*Your goal:*
The full listing should be duplicated word for word.

*Available data:*
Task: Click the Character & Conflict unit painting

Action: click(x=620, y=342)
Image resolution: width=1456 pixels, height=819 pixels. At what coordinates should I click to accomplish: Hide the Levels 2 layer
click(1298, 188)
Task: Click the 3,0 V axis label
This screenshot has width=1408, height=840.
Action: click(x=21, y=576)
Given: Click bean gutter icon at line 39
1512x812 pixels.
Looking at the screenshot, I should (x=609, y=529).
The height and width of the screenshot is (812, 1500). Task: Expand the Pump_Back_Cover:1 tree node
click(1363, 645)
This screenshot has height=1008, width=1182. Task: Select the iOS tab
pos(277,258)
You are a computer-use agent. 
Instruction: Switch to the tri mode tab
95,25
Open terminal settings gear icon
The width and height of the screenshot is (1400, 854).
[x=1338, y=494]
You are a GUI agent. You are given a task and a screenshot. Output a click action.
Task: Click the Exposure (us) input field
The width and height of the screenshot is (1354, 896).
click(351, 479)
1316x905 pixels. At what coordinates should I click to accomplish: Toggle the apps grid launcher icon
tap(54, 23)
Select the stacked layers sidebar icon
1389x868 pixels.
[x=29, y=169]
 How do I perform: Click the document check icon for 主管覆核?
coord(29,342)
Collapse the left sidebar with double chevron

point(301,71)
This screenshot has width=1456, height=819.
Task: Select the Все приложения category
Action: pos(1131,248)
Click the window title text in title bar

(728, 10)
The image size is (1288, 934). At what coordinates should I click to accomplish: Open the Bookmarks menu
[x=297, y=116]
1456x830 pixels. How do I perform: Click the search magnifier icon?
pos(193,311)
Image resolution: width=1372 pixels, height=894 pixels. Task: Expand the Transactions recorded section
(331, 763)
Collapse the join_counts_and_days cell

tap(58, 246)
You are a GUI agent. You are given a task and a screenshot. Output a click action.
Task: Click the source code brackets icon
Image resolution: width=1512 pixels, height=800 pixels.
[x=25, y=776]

*Your solution:*
Task: Click the Character & Conflict unit painting

Action: click(x=620, y=342)
Image resolution: width=1456 pixels, height=819 pixels. At what coordinates should I click to accomplish: Hide the Levels 2 layer
click(1298, 188)
Task: Click the 3,0 V axis label
This screenshot has width=1408, height=840.
Action: click(x=21, y=576)
Given: Click bean gutter icon at line 39
1512x812 pixels.
Looking at the screenshot, I should (x=609, y=529).
The height and width of the screenshot is (812, 1500). Task: Expand the Pump_Back_Cover:1 tree node
click(1363, 645)
This screenshot has height=1008, width=1182. Task: Select the iOS tab
pos(277,258)
You are a computer-use agent. 
Instruction: Switch to the tri mode tab
95,25
Open terminal settings gear icon
The width and height of the screenshot is (1400, 854).
[x=1338, y=494]
You are a GUI agent. You are given a task and a screenshot. Output a click action.
Task: Click the Exposure (us) input field
The width and height of the screenshot is (1354, 896).
click(351, 479)
1316x905 pixels. At what coordinates should I click to accomplish: Toggle the apps grid launcher icon
tap(54, 23)
Select the stacked layers sidebar icon
1389x868 pixels.
[x=29, y=169]
 How do I perform: Click the document check icon for 主管覆核?
coord(29,342)
Collapse the left sidebar with double chevron

point(301,71)
This screenshot has width=1456, height=819.
Task: Select the Все приложения category
Action: pos(1131,248)
Click the window title text in title bar

(728, 10)
The image size is (1288, 934). At what coordinates should I click to accomplish: Open the Bookmarks menu
[x=297, y=116]
1456x830 pixels. How do I perform: Click the search magnifier icon?
pos(193,311)
Image resolution: width=1372 pixels, height=894 pixels. Task: Expand the Transactions recorded section
(331, 763)
Collapse the join_counts_and_days cell

tap(58, 246)
You are a GUI agent. You are given a task and a screenshot. Output a click action.
Task: Click the source code brackets icon
Image resolution: width=1512 pixels, height=800 pixels.
[x=25, y=776]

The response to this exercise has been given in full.